Pour la partie jeu, l'offre était multiple. A l'extérieur du temple, on avait aménagé de grands espaces dans lesquels allaient se dérouler des compétitions : celui qui courait le plus vite, celui qui lançait le plus loin, celui qui tuait le plus d'oiseaux,… On pouvait jouer soit en participant soi-même à la compétition, soit en pariant sur qui allait gagner. A l'intérieur du temple, on trouvait des tables sur lesquelles on pouvait faire rouler des boules de pierre. Ces boules rebondissaient sur les bords de la table et pouvaient tomber dans un trou ou un autre. Pour gagner, il fallait avoir parié sur le bon trou.
Pour la partie logement et boisson, pas de problème. Jacques s'y connaissait. De plus, Isabella, comprenant l'intérêt pour elle de ce nouveau débouché, avait accepté d'y vendre ses boissons.
Dès l'ouverture, la foule se pressa. Un mois plus tard, ouvrait le deuxième temple.
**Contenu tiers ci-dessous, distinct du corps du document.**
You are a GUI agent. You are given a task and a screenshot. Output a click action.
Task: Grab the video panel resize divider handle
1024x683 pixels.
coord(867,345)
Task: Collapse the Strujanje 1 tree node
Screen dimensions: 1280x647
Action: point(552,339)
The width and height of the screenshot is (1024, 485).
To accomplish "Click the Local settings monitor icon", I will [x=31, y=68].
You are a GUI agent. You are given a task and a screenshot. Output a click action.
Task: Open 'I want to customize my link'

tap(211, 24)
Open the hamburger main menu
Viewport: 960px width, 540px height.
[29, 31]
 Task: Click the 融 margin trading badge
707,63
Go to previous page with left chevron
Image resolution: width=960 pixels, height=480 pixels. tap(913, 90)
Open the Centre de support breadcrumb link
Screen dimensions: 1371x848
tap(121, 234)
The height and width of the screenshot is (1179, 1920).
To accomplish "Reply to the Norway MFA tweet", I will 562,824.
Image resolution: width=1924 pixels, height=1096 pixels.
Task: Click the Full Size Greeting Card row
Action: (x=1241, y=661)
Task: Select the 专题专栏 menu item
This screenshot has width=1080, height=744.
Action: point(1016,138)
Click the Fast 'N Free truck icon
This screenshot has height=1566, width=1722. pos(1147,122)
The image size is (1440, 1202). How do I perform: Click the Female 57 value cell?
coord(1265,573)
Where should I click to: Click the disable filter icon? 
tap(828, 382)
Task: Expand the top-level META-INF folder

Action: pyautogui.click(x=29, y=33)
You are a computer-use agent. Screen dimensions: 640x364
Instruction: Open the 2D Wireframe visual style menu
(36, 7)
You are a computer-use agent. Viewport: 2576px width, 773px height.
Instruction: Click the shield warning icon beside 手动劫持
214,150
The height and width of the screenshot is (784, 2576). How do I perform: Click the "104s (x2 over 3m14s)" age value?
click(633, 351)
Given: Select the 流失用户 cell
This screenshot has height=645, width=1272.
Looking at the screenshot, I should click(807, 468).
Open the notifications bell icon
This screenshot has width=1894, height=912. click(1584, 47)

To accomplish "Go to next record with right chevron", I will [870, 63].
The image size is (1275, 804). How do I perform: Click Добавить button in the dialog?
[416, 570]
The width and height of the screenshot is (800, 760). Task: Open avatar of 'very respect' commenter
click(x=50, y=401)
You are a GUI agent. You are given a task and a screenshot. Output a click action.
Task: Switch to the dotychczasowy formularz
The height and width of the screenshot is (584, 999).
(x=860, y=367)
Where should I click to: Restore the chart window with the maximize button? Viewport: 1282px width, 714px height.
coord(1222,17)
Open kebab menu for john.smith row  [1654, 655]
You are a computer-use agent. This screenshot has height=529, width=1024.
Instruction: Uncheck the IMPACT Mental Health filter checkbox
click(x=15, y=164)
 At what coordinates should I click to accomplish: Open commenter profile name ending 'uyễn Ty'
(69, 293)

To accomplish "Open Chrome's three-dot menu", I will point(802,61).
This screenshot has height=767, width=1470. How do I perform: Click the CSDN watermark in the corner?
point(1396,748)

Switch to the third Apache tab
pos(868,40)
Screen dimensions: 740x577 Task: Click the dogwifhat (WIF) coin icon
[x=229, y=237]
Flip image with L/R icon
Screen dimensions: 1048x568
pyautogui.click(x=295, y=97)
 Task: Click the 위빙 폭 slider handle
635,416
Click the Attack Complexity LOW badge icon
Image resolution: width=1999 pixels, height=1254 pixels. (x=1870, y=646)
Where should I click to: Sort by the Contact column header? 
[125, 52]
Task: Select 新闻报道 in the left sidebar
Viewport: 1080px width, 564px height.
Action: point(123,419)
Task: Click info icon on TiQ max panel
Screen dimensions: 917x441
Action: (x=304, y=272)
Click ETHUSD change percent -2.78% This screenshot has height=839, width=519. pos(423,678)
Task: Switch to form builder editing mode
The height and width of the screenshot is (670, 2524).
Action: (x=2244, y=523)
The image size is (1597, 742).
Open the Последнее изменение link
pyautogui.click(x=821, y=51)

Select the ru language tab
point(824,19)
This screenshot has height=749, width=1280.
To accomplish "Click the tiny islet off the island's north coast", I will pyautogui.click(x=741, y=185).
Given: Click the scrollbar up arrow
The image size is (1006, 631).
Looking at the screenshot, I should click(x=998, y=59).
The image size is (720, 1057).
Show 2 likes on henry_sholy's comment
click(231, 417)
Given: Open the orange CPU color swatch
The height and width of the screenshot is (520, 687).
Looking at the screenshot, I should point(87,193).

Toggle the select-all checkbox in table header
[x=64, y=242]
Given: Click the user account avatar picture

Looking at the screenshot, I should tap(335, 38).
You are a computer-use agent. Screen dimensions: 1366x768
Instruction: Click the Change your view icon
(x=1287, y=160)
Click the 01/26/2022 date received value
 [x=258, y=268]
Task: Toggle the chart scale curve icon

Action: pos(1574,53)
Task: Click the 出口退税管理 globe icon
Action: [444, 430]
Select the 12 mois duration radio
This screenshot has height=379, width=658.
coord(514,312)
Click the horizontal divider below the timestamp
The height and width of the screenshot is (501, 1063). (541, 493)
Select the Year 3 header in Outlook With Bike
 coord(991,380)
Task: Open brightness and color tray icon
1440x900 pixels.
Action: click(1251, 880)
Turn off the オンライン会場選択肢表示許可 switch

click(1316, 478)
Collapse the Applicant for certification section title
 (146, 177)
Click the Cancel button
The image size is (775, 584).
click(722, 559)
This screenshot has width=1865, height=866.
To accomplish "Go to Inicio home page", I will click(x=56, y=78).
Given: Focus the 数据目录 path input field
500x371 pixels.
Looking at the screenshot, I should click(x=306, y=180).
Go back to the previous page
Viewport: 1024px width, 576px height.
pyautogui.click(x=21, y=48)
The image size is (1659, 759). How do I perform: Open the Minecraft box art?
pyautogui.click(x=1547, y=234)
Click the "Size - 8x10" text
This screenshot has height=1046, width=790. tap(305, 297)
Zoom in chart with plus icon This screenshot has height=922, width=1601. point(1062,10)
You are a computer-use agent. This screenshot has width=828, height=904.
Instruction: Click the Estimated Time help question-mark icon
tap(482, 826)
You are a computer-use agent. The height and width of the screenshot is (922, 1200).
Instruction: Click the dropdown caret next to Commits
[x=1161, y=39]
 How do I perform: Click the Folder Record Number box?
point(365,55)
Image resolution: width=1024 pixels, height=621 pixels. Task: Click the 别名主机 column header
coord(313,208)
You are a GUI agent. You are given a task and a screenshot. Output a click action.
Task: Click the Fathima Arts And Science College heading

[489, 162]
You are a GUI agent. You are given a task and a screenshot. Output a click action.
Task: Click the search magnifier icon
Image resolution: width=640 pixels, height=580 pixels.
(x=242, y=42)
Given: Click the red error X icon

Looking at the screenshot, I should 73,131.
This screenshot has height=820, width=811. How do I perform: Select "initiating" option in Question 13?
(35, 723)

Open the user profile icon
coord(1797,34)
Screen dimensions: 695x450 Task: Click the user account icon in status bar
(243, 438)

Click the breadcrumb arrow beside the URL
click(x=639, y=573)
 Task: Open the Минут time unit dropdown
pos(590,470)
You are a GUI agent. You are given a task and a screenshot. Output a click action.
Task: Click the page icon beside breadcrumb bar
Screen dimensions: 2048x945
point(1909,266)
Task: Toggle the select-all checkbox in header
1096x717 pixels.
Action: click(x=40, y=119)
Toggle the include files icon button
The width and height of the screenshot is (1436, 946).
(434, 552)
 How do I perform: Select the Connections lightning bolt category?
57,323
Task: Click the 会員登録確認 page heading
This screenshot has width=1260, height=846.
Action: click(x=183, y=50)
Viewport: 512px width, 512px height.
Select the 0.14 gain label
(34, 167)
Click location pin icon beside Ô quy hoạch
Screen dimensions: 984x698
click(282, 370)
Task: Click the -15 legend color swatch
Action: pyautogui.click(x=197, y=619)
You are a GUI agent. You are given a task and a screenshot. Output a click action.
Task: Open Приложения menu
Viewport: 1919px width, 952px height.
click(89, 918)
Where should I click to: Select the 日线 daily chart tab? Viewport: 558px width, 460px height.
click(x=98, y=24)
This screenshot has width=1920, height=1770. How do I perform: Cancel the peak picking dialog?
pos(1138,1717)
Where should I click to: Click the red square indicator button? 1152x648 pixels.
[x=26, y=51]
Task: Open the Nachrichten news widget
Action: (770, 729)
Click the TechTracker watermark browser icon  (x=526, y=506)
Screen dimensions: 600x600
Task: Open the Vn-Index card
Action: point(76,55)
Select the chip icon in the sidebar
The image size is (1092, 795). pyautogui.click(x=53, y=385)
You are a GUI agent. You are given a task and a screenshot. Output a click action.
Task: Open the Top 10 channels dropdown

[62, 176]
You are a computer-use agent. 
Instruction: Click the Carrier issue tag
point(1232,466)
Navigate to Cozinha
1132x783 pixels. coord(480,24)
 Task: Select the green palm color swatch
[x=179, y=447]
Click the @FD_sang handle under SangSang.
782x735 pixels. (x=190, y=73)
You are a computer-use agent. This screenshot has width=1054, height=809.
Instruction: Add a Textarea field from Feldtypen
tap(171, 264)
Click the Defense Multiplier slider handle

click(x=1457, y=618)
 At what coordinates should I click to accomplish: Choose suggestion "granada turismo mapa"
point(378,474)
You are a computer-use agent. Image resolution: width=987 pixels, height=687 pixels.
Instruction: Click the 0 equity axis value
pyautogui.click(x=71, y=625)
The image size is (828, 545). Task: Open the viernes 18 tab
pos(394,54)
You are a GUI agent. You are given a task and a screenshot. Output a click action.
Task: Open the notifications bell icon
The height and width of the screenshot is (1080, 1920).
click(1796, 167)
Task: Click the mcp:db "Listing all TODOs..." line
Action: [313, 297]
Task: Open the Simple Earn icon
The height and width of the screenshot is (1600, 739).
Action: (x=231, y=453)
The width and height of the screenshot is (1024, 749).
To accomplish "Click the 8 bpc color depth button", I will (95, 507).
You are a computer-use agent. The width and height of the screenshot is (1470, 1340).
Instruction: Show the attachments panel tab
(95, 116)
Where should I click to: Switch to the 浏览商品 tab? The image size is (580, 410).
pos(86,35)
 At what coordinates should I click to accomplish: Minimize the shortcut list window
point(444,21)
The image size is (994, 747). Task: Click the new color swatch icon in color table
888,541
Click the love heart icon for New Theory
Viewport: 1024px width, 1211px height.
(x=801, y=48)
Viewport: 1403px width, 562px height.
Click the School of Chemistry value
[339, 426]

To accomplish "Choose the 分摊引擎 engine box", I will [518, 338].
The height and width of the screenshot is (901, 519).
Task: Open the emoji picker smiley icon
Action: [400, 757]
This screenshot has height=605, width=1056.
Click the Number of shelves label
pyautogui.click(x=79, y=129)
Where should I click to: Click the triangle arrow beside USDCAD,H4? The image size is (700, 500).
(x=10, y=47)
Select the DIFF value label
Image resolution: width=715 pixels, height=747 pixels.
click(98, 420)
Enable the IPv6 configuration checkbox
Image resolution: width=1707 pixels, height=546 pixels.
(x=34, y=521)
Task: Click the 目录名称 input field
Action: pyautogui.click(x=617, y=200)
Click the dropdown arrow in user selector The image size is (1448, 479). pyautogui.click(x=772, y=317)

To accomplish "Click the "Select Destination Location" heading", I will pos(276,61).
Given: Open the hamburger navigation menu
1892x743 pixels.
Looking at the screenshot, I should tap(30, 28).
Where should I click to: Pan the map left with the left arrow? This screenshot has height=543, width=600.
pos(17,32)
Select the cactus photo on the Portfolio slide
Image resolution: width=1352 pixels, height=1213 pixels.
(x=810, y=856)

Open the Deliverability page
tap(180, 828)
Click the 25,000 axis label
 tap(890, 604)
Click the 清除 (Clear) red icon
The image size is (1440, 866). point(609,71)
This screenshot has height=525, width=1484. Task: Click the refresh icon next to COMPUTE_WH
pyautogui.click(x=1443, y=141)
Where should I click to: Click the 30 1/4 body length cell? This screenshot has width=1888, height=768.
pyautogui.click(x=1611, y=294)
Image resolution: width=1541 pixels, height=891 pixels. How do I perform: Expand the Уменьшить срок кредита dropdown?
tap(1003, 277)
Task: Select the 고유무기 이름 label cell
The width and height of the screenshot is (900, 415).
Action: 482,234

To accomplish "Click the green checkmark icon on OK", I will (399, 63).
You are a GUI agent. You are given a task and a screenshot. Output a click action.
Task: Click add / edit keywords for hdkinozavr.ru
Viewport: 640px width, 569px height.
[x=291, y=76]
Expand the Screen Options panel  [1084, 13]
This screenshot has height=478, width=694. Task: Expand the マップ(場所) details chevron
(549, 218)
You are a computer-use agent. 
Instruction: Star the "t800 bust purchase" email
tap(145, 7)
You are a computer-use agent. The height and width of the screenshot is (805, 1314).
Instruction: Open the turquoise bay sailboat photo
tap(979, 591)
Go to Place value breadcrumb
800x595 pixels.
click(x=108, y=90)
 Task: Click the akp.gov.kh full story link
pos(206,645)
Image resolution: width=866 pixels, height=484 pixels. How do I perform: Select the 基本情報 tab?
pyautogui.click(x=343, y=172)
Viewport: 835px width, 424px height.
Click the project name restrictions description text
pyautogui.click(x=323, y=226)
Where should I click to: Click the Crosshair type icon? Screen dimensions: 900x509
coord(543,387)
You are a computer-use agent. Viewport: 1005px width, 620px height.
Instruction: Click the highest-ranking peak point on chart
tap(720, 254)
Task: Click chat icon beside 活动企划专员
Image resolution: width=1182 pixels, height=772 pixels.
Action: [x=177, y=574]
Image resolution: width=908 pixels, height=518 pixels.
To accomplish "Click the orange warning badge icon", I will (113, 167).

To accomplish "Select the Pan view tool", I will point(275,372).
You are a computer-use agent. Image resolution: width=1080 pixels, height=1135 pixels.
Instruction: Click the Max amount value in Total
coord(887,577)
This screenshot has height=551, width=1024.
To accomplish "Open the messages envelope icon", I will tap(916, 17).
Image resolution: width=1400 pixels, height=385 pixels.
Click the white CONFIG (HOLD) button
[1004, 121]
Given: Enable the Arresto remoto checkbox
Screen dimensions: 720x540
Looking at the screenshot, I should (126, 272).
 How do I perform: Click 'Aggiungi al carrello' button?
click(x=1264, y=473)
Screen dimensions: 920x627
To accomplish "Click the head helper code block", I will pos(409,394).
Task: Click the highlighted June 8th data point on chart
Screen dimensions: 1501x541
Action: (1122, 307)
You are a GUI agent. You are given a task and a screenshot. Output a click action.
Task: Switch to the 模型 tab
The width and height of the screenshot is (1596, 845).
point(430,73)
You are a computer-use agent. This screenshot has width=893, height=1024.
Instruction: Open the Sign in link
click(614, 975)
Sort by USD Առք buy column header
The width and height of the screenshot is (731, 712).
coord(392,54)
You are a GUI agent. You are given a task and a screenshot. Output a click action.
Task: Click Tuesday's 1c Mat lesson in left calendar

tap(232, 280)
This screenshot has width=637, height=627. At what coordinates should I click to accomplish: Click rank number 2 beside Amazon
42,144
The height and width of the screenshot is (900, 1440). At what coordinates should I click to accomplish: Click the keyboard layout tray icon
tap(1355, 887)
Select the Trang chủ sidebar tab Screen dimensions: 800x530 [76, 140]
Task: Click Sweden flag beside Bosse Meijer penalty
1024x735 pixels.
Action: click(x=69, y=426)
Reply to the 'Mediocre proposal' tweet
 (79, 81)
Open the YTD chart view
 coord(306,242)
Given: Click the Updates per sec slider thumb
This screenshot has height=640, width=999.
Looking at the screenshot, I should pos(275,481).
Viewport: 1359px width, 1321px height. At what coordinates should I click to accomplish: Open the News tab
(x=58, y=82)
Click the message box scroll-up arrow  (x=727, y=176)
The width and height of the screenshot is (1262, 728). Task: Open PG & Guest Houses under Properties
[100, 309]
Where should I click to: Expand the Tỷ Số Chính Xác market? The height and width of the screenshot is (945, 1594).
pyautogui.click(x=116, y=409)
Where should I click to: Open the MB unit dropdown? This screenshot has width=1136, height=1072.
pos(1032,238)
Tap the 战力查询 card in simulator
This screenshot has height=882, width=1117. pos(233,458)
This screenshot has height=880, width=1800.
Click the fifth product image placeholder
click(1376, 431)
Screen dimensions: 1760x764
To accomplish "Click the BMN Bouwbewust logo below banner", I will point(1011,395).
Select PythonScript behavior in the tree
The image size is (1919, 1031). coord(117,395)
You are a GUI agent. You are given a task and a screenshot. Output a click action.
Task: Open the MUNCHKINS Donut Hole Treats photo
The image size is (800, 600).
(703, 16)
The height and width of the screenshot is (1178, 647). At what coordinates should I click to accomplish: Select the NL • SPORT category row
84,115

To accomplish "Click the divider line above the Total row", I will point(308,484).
Un an plus tard, il y avait vingt temples, venant s'ajouter à la centaine de maisons du plaisir et à la dizaine d'elixstores.
C'est alors que se produisirent les premiers accidents de chars et que certains gorilles se mirent à échapper leur cargaison. Quand cela aboutit à la première mort d'un homme (il avait été lâché par un gorille alors qu'il atteignait son appartement, situé au niveau 4 d'une tour du futur), naquit l'association pour la préservation de l'identité humaine et la lutte contre les élixirs, l'APIHLE…
(à suivre)
(1) La piste qui réunissait les deux bouts du monde avait été considérablement améliorée, ne serait-ce que pour l'entretien des réseaux Internex et Intervox. Le courant de marchandises s'était aussi considérablement accru. Résultat : on pouvait faire le trajet en guère plus d'une semaine.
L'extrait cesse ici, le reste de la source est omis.